A Dra. Camille faz um alerta:

“Nem toda dificuldade de concentração é causada por deficiência de vitaminas. Porém, quando existem sintomas persistentes, vale a pena investigar possíveis alterações clínicas antes de recorrer à automedicação.”

Por isso, suplementos só devem ser utilizados quando houver indicação médica.

Açúcar melhora o rendimento?

Apesar de utilizar glicose como fonte de energia, o cérebro não funciona melhor com grandes quantidades de açúcar.

Refeições muito ricas em doces costumam provocar rápida elevação da glicemia, seguida por uma queda igualmente rápida, o que pode causar sonolência, fome precoce e dificuldade para manter a atenção.

A recomendação é priorizar refeições equilibradas, com proteínas, fibras e carboidratos de boa qualidade.

Existe algum alimento que melhora a memória?

A resposta é simples: não isoladamente.

Os benefícios observados nas pesquisas aparecem quando se analisa o padrão alimentar mantido por meses ou anos.

Entre os modelos mais estudados está a dieta mediterrânea, caracterizada pelo consumo frequente de frutas, verduras, legumes, peixes, azeite de oliva, oleaginosas e grãos integrais.

Esse padrão alimentar está associado à preservação da saúde cardiovascular e à redução do risco de declínio cognitivo.

O erro mais comum entre concurseiros

Na tentativa de ganhar tempo, muitos estudantes adotam hábitos que acabam prejudicando o próprio rendimento.

Entre os mais frequentes estão:

  • pular refeições;
  • substituir o almoço por lanches rápidos;
  • exagerar no consumo de café e energéticos;
  • beber pouca água;
  • permanecer horas sem se alimentar.

Essas práticas podem parecer eficientes no curto prazo, mas comprometem a manutenção da concentração ao longo dos meses de preparação.

Como montar um prato favorável ao cérebro

Não existe uma fórmula perfeita, mas algumas recomendações ajudam:

  • incluir uma fonte de proteína nas principais refeições;
  • preencher metade do prato com verduras e legumes;
  • consumir carboidratos de boa qualidade, preferencialmente integrais;
  • incluir gorduras saudáveis, como azeite e castanhas;
  • distribuir frutas ao longo do dia;
  • manter boa hidratação.

Segundo a Dra.
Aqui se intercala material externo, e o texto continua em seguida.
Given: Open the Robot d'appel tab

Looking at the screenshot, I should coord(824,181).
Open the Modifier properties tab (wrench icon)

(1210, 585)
Camille:

“O objetivo não é buscar uma alimentação perfeita. É construir uma rotina alimentar que ofereça ao cérebro condições para funcionar bem todos os dias.”

Não procure alimentos milagrosos

Quem estuda para concursos costuma buscar atalhos: suplementos, bebidas estimulantes ou alimentos considerados “mágicos”.
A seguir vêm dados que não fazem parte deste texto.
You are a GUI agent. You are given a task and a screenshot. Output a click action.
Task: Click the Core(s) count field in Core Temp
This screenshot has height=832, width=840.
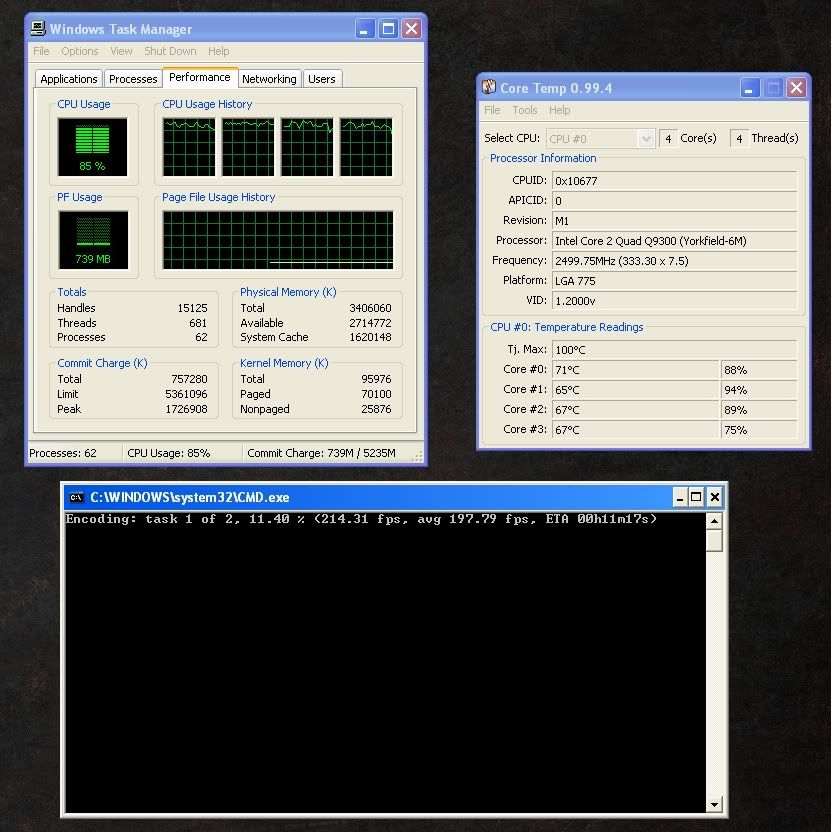click(668, 138)
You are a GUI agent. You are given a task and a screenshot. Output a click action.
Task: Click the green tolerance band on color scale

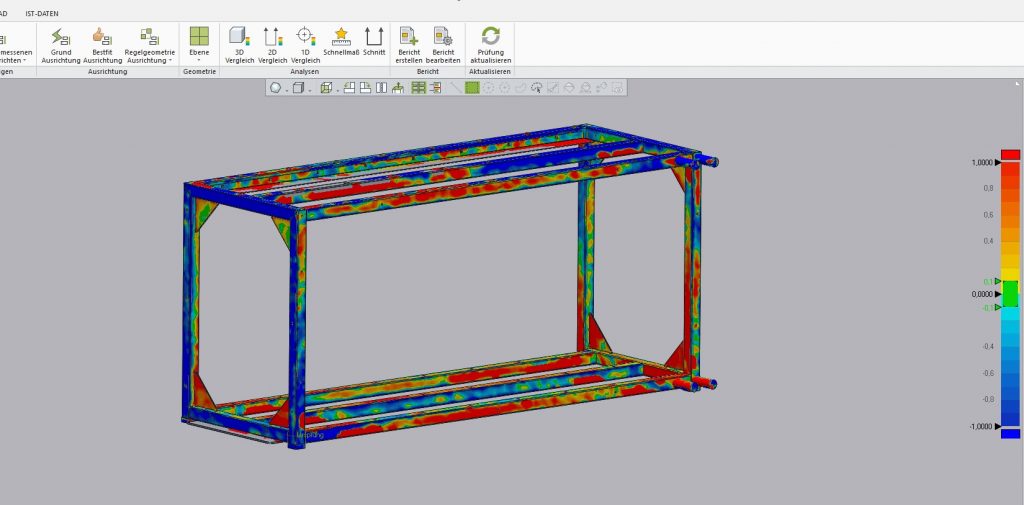click(x=1010, y=294)
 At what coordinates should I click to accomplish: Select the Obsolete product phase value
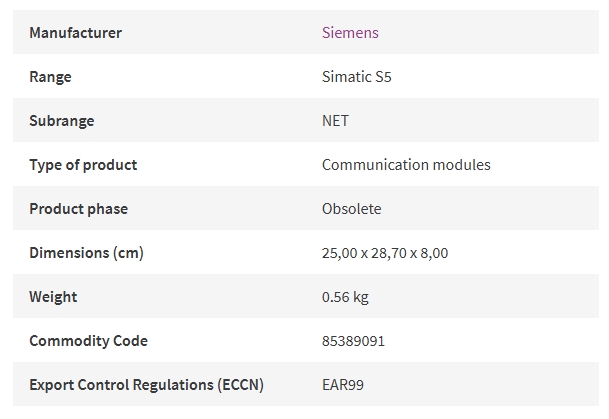pos(351,209)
Entretanto, as evidências científicas mostram que o desempenho cognitivo depende muito mais da combinação de hábitos saudáveis do que de qualquer estratégia isolada.

Dormir bem, alimentar-se adequadamente, praticar atividade física, controlar o estresse e manter uma boa hidratação formam a base para um cérebro mais preparado para aprender e memorizar.

Conclusão

A alimentação é uma das ferramentas mais importantes para manter o organismo saudável e o cérebro funcionando adequadamente.

Ela não substitui horas de estudo, mas pode tornar esse estudo mais eficiente.

Quem deseja alto desempenho nos concursos deve entender que cuidar da saúde não significa apenas prevenir doenças.

Significa criar as condições ideais para aprender, memorizar e manter a concentração durante toda a preparação.

No fim das contas, o melhor “alimento para o cérebro” continua sendo uma rotina saudável construída de forma consistente.